» WORK ITEM: Print the line that has "Task: Open the Theme template dropdown" in it, then every remaining line of the data, exactly and without anything extra.

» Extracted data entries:
┌──

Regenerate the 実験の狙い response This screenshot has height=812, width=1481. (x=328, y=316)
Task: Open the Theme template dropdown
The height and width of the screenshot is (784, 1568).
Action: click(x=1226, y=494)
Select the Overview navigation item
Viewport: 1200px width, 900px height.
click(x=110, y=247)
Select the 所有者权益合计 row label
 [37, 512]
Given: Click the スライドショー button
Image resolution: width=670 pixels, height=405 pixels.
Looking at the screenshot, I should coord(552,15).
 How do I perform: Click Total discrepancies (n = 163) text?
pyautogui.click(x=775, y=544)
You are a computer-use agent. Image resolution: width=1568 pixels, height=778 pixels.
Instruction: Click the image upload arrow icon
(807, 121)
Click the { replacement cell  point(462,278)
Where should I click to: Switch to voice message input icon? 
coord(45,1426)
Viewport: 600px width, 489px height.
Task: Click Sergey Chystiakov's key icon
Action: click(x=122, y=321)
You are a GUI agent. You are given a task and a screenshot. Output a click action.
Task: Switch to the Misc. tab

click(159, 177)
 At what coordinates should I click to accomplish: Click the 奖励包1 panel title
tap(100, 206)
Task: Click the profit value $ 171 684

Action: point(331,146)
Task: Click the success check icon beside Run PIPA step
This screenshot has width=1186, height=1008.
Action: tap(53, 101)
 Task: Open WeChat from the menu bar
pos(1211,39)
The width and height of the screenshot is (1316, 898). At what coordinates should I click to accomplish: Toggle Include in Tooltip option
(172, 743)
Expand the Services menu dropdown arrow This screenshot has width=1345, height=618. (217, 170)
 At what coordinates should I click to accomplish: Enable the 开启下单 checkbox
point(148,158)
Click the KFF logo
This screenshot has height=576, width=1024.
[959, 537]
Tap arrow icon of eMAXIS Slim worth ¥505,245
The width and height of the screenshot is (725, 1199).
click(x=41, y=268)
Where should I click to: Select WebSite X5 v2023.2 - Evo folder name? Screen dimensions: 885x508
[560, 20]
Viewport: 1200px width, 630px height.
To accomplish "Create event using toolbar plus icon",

└──

» ANSWER FOR THIS EXERCISE:
Task: Open the Theme template dropdown
The height and width of the screenshot is (784, 1568).
Action: click(x=1226, y=494)
Select the Overview navigation item
Viewport: 1200px width, 900px height.
click(x=110, y=247)
Select the 所有者权益合计 row label
 [37, 512]
Given: Click the スライドショー button
Image resolution: width=670 pixels, height=405 pixels.
Looking at the screenshot, I should coord(552,15).
 How do I perform: Click Total discrepancies (n = 163) text?
pyautogui.click(x=775, y=544)
You are a computer-use agent. Image resolution: width=1568 pixels, height=778 pixels.
Instruction: Click the image upload arrow icon
(807, 121)
Click the { replacement cell  point(462,278)
Where should I click to: Switch to voice message input icon? 
coord(45,1426)
Viewport: 600px width, 489px height.
Task: Click Sergey Chystiakov's key icon
Action: click(x=122, y=321)
You are a GUI agent. You are given a task and a screenshot. Output a click action.
Task: Switch to the Misc. tab

click(159, 177)
 At what coordinates should I click to accomplish: Click the 奖励包1 panel title
tap(100, 206)
Task: Click the profit value $ 171 684

Action: point(331,146)
Task: Click the success check icon beside Run PIPA step
This screenshot has width=1186, height=1008.
Action: tap(53, 101)
 Task: Open WeChat from the menu bar
pos(1211,39)
The width and height of the screenshot is (1316, 898). At what coordinates should I click to accomplish: Toggle Include in Tooltip option
(172, 743)
Expand the Services menu dropdown arrow This screenshot has width=1345, height=618. (217, 170)
 At what coordinates should I click to accomplish: Enable the 开启下单 checkbox
point(148,158)
Click the KFF logo
This screenshot has height=576, width=1024.
[959, 537]
Tap arrow icon of eMAXIS Slim worth ¥505,245
The width and height of the screenshot is (725, 1199).
click(x=41, y=268)
Where should I click to: Select WebSite X5 v2023.2 - Evo folder name? Screen dimensions: 885x508
[560, 20]
Viewport: 1200px width, 630px height.
To accomplish "Create event using toolbar plus icon",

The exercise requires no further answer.